:: Data extracts ::
--- START ---
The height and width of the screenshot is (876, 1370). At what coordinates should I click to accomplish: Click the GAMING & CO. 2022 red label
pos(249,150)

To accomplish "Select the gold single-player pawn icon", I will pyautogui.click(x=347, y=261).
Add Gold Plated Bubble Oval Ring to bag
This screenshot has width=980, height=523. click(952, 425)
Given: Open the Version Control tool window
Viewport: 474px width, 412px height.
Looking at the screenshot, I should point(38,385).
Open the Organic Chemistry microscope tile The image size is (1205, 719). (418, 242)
--- END ---
--- START ---
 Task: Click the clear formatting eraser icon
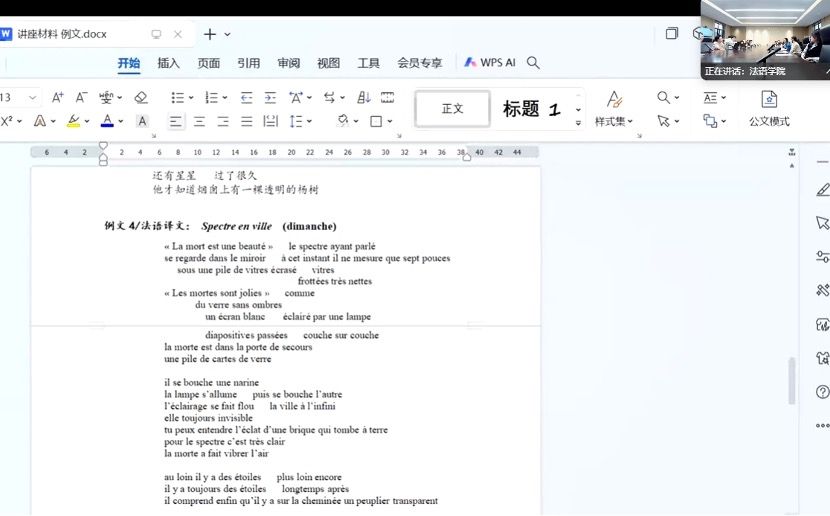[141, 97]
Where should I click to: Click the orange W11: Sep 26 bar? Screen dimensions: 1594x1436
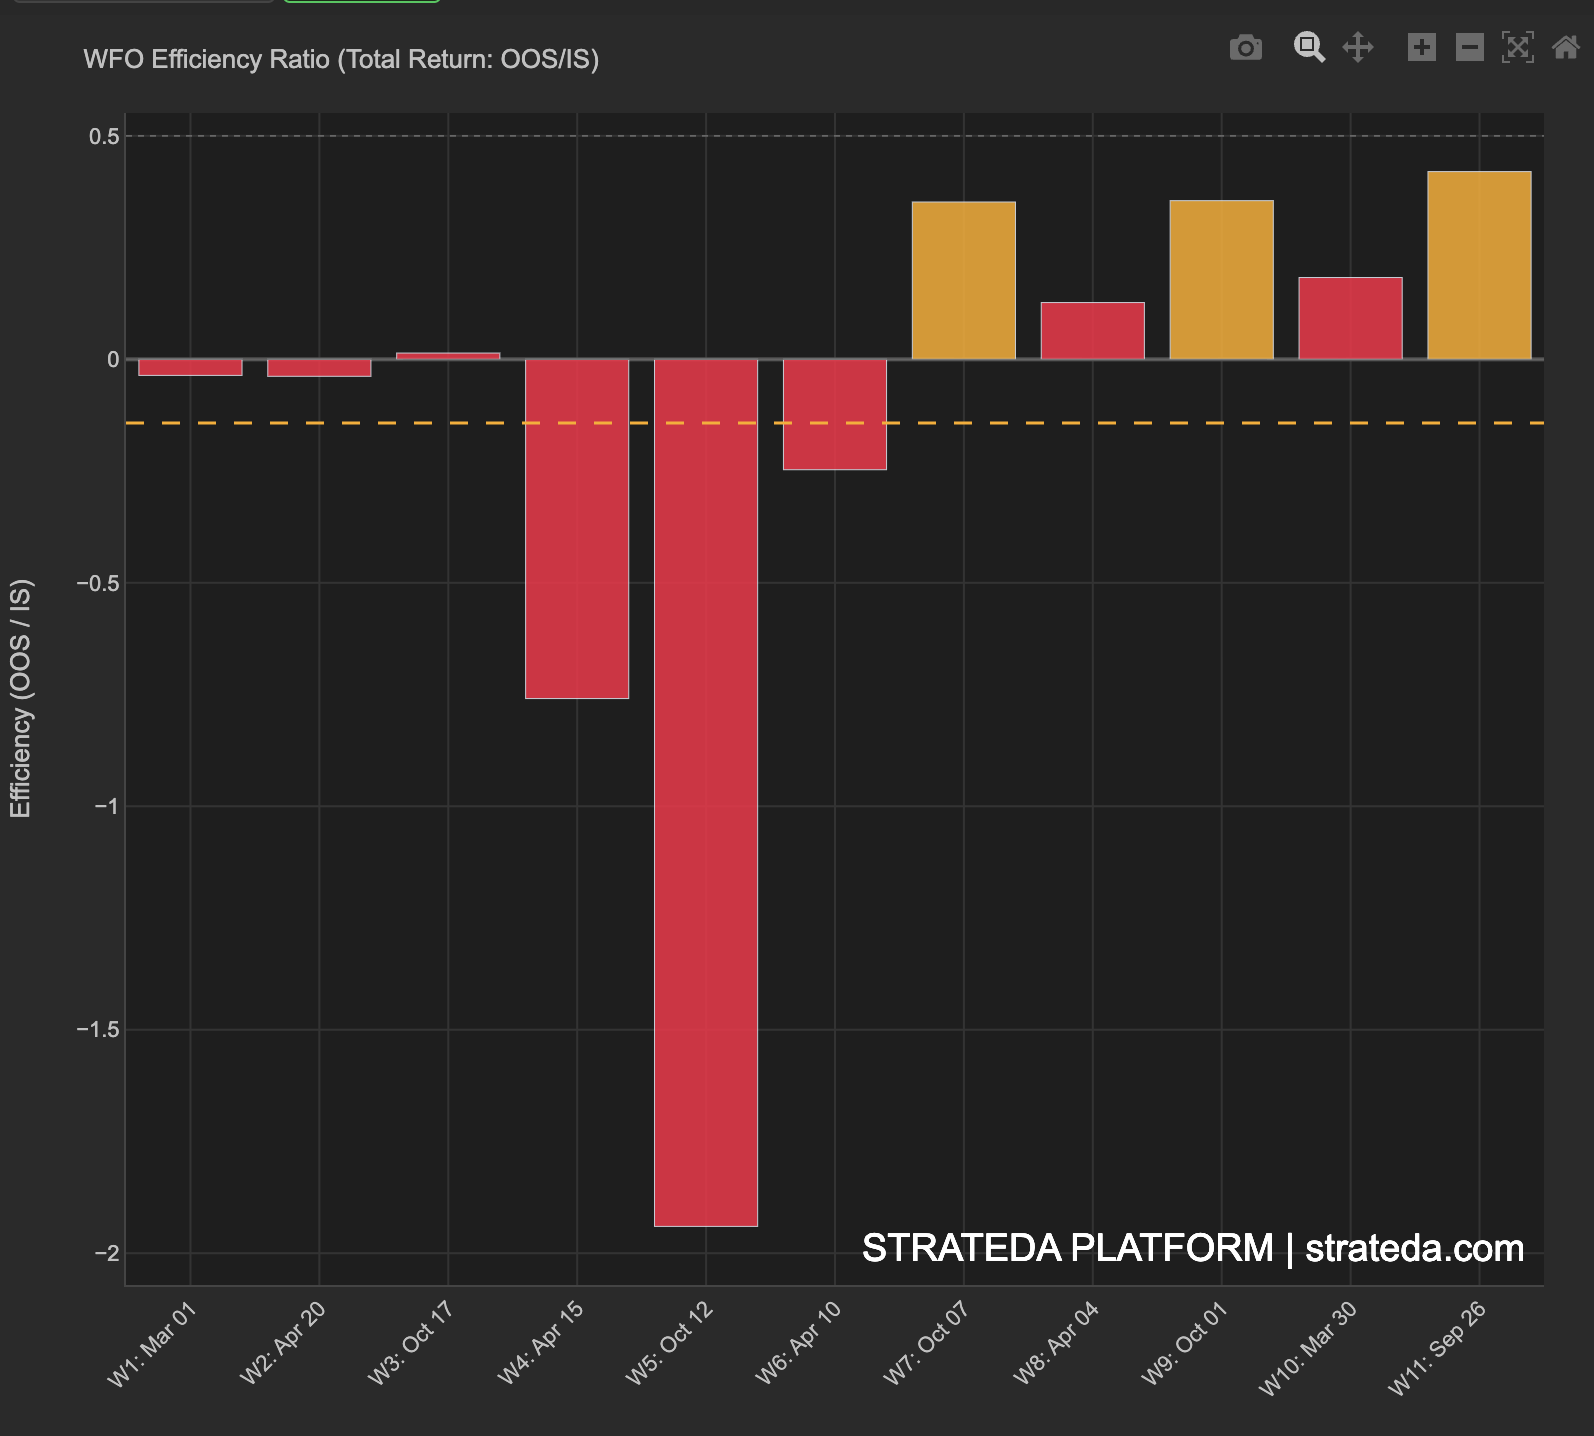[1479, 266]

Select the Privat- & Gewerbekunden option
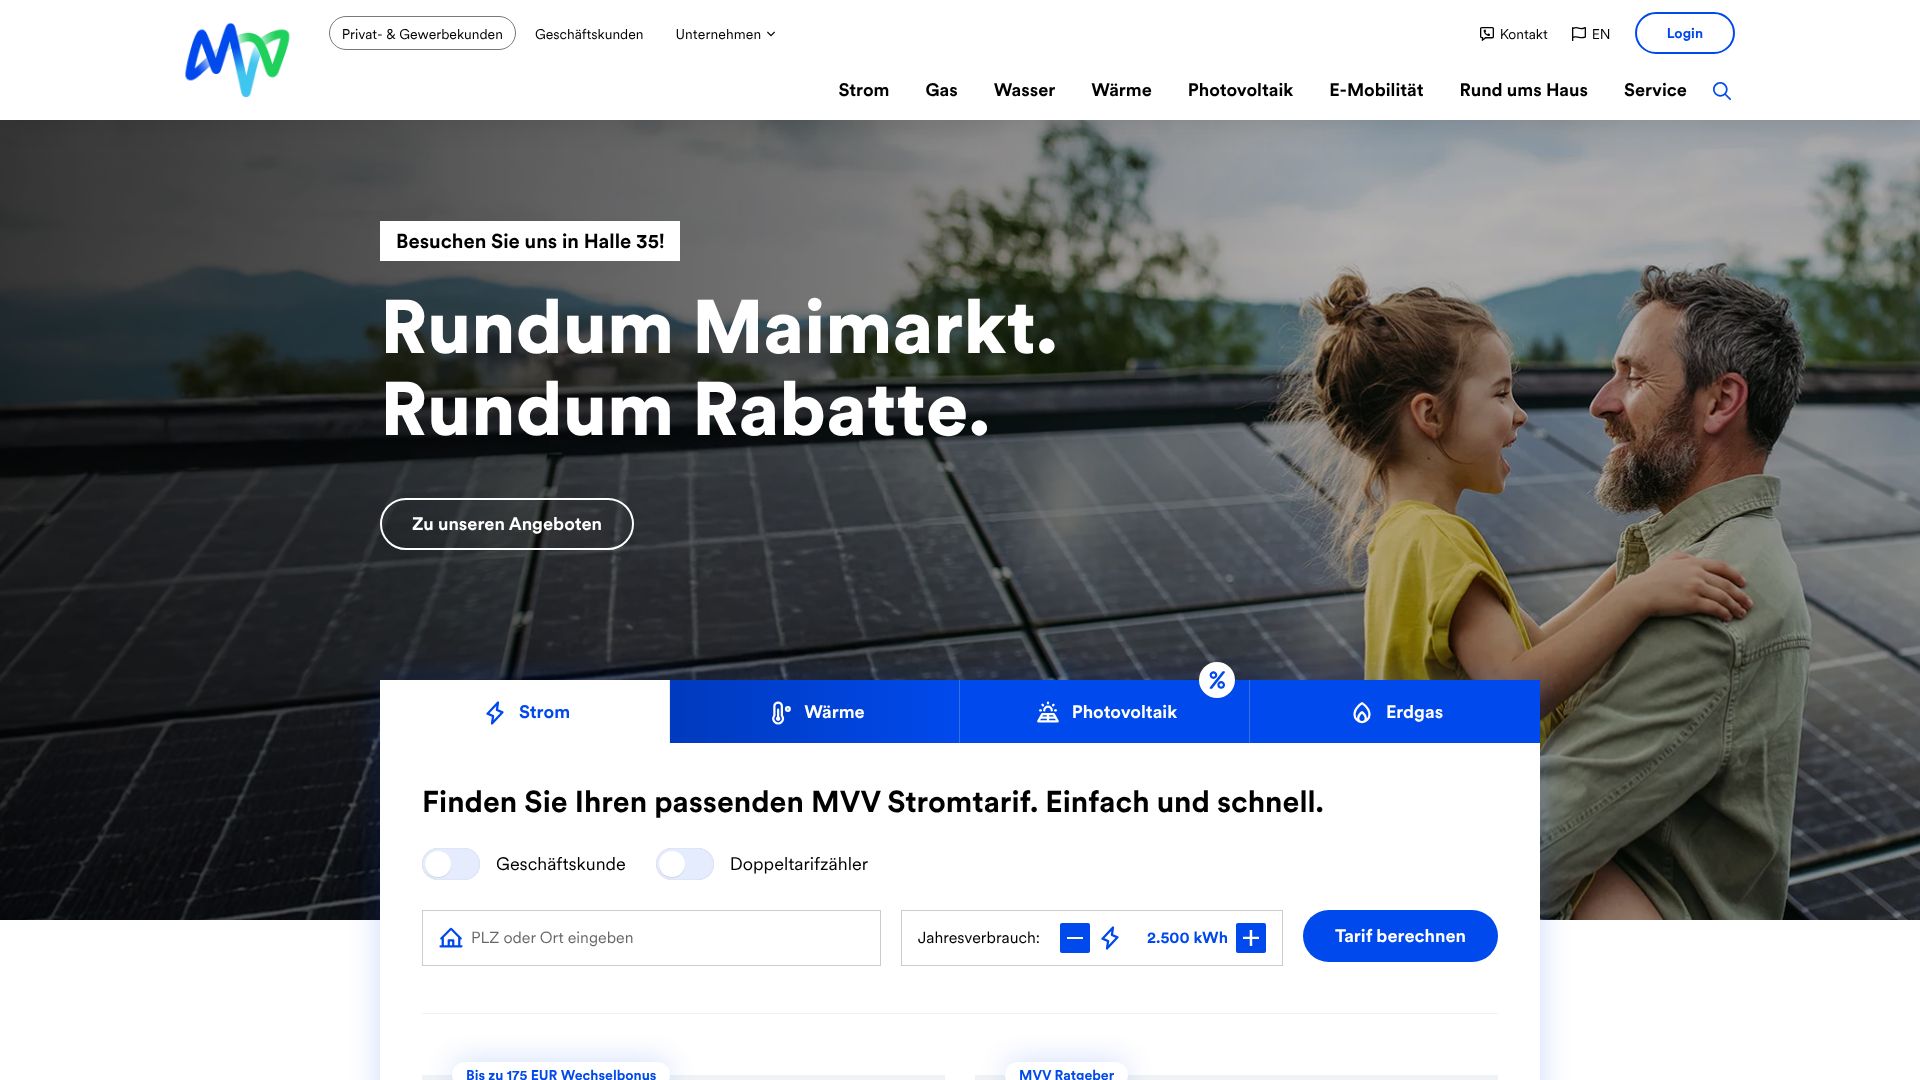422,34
--- END ---
--- START ---
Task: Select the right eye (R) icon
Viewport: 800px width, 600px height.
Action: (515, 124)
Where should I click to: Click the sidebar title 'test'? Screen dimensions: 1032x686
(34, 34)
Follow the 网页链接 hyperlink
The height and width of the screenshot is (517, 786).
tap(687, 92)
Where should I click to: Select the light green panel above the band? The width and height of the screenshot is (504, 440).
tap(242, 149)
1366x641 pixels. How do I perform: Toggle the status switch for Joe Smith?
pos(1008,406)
--- END ---
From the records above, print exactly the lines that run from the line with "Given: Open the Version Control tool window" to the line with "Open the Organic", inclusive.

:: Exercise response ::
Given: Open the Version Control tool window
Viewport: 474px width, 412px height.
Looking at the screenshot, I should point(38,385).
Open the Organic Chemistry microscope tile The image size is (1205, 719). (418, 242)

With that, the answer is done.